Tax-cutters might have rested on their laurels for that biennium. But when a $1.8 billion surplus showed up in time for the 2000 session, the drumbeat resumed for income tax cuts. DFLers sought more education spending. And Ventura, the proud owner of a 1990 Porsche, coveted a discount on license tabs.

The end-of-session negotiations seemed hopelessly stalled until Sen. Roger Moe, then serving his 20th year as DFL majority leader, trotted out a formula he had used to good effect when government was divided 19 years before — the one-third, one-third, one-third deal. Each of the three negotiating parties — the House GOP majority, Senate DFL majority and Ventura — would decide what to do with $569 million.

The deal was announced on a Sunday. By 7 a.m. the following Wednesday, the session was over, and the new state income tax rates were 5.35 percent, 7.05 percent and 7.85 percent. The big winners were the state's biggest earners. Married joint filers with state-median incomes would get a measly $42 income tax reduction, this newspaper reported. Defenders of the new rates shrugged. The rich are the big taxpayers, too, they said.

On a percentage-of-income basis, that wasn't true. It would become less true over time.

But for today's purposes, the salient flaw in the case for the 2000 rate cuts was its prediction that state government could easily afford them. Eighteen months later, the state was in serious deficit trouble. The 2002 session started a tide of red ink that, with scant interruption, continues to this year. The 2002 election brought a new governor and more legislators to the Capitol who had taken a "no new (income) taxes" vow. The 2000 rates held.

Absent their promise, what might have happened?
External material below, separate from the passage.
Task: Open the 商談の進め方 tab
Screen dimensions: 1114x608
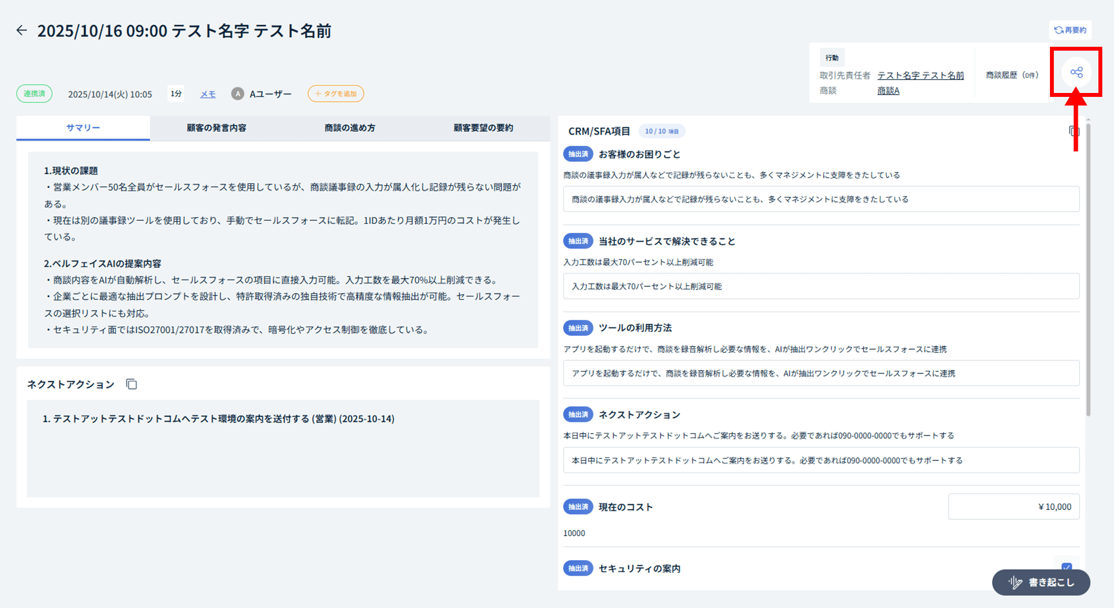Action: [350, 128]
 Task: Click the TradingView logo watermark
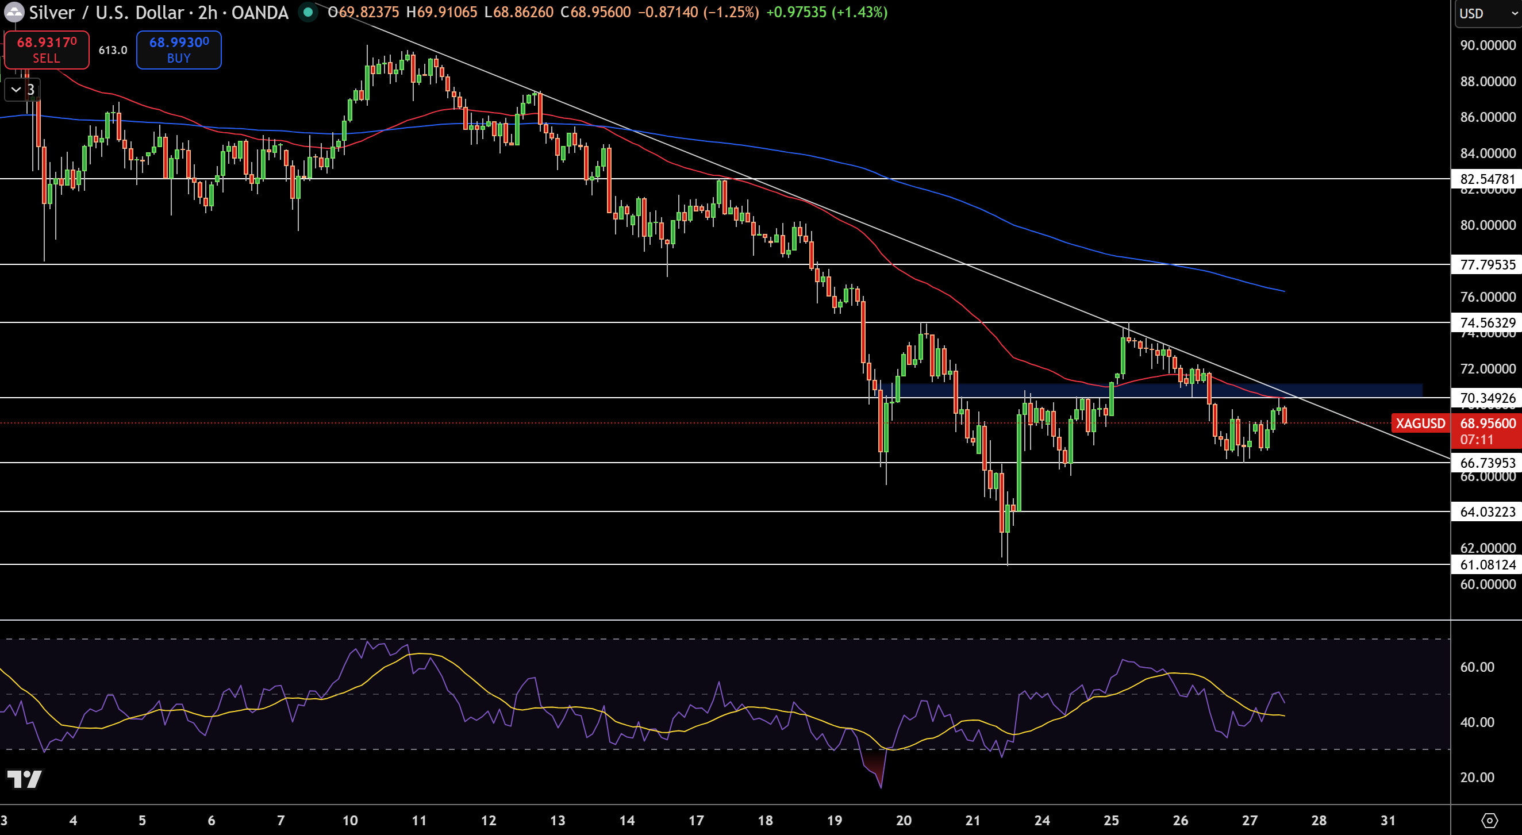[x=25, y=779]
It's a good guess that at least the 2000 rates would have been rolled back to 1999 levels, possibly as early as 2003. More adjustments likely would have ensued as lawmakers noticed that only the wealthy were experiencing income growth, while the share of total Minnesota income that flowed to the bottom 40 percent of earners dropped below 10 percent in 2006 for the first time since such records had been kept, and has been falling since.
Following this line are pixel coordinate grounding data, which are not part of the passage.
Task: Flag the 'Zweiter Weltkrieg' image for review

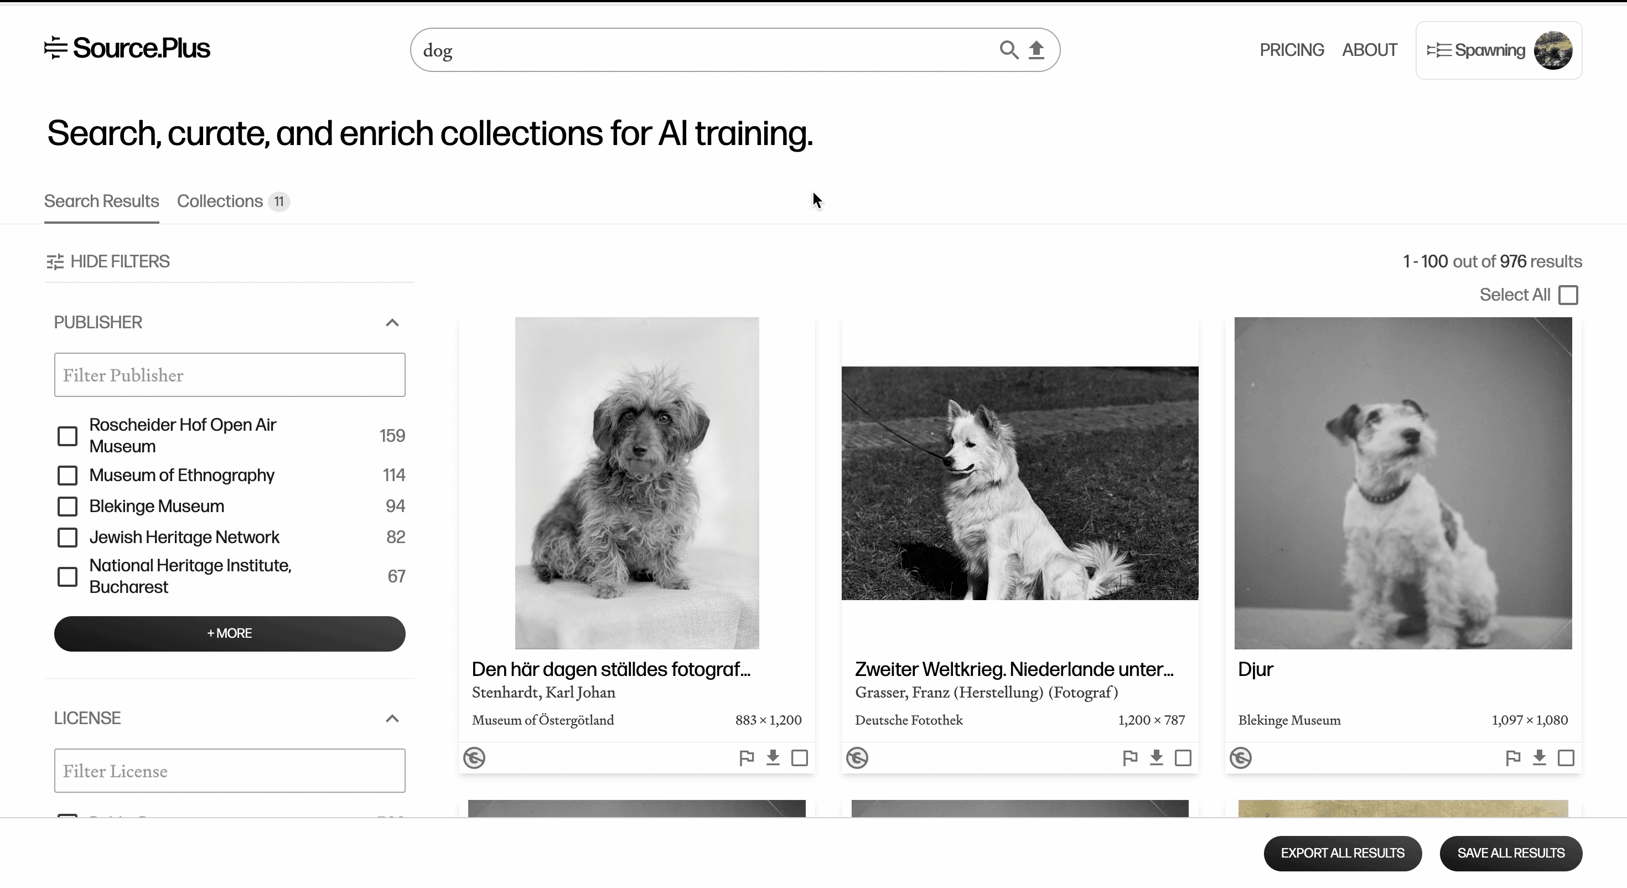Action: (x=1129, y=758)
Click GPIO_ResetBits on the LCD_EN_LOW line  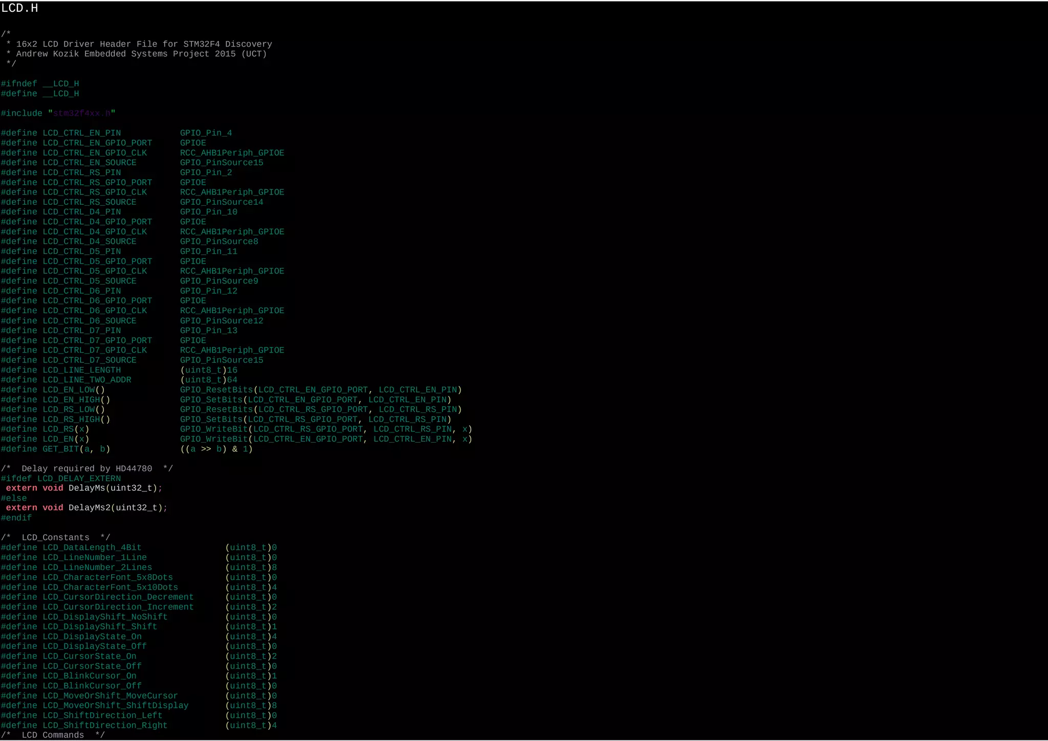pos(216,389)
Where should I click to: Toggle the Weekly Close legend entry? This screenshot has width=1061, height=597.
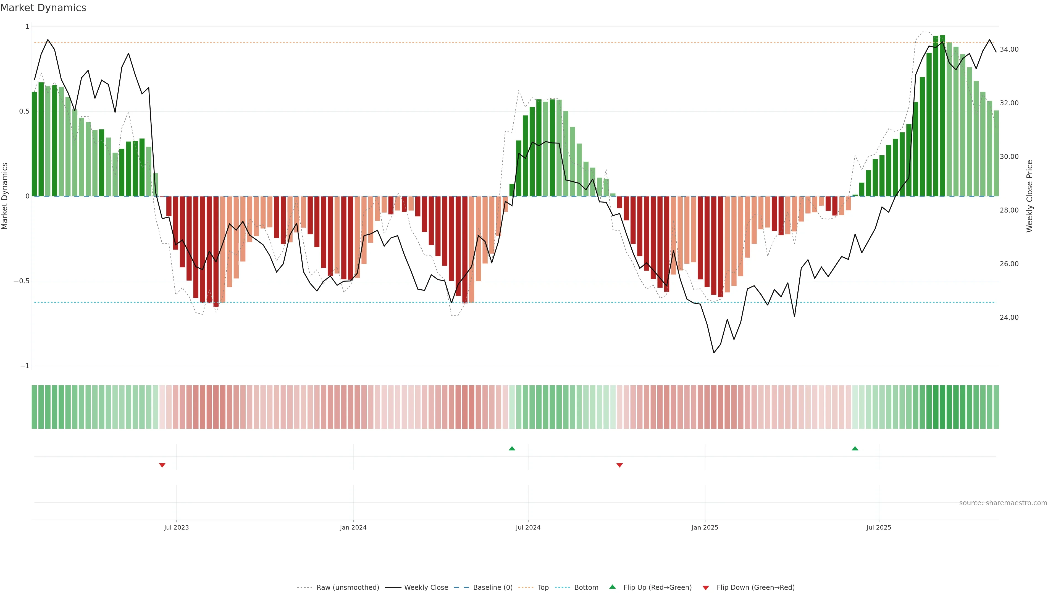426,588
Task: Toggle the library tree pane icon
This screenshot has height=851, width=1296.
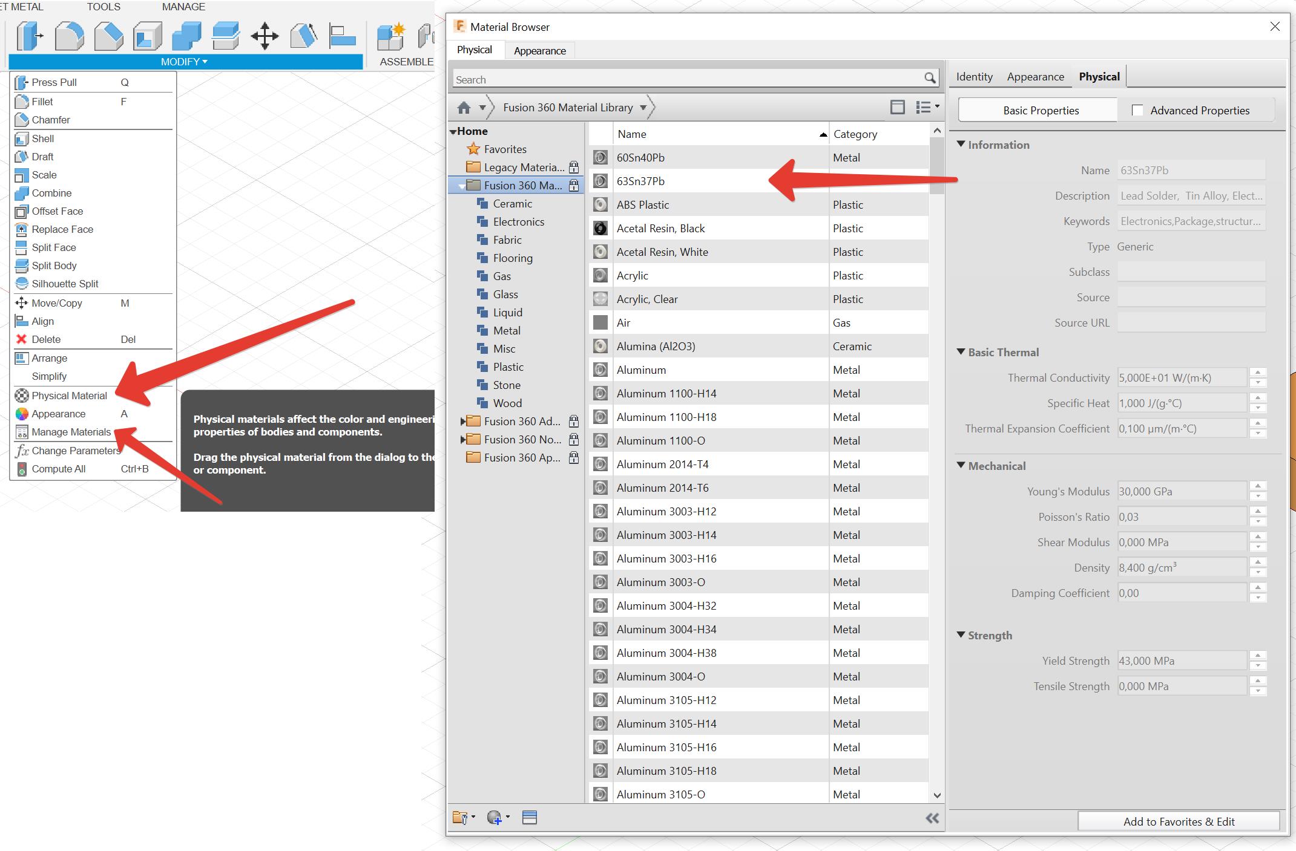Action: [898, 108]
"It's a funny thing," Moe observed last week. "If you were to ask Minnesotans which they'd rather have, today's income tax rates or the ones in 1998, most would say 1998. Most people don't even know they got a tax cut in 1999 and 2000." He wishes that he'd held out for banking state surpluses for good public purposes — say a medical education or preschool endowment, or an infrastructure emergency repair bank.

The Department of Revenue's gurus couldn't tell me on short notice last week what a return to the rates of 1999 would do for the state budget today. But, interestingly, they had the impact of the 1998 rates at their fingertips. Those rates would bring state coffers an additional $2.45 billion in 2014-15 — approximately the sum that many DFLers want to add to the budget this year.

Gov. Mark Dayton's idea is to keep the 2000 rates for everybody but the top 2 percent of earners. They'd get nicked with a new fourth tier — 9.85 percent, falling on that portion of married joint filers' taxable incomes exceeding $250,000. House and Senate DFLers have different ideas involving lower rates applying to more filers.

No matter what numbers they settle on, you're bound to hear that the increase is too big. The critics will have a point. Tax changes ought to be made in mincing steps, not giant strides. Big changes often distort economic activity in unpleasant ways.

But "no new taxes" prevented a dozen years of more advisable tweaks. As the economy was transformed by two recessions, gaping income inequality and growing demand for the education state government provides, Minnesota kept collecting income taxes as if it were 2000.

So get ready for four weeks of news about tax rates, Minnesotans. You'll be hearing about "overreach." When you do, another word should spring to mind: "overdue."

------------------

Lori Sturdevant is a Star Tribune editorial writer and columnist. Her blog is Minnesota Matters.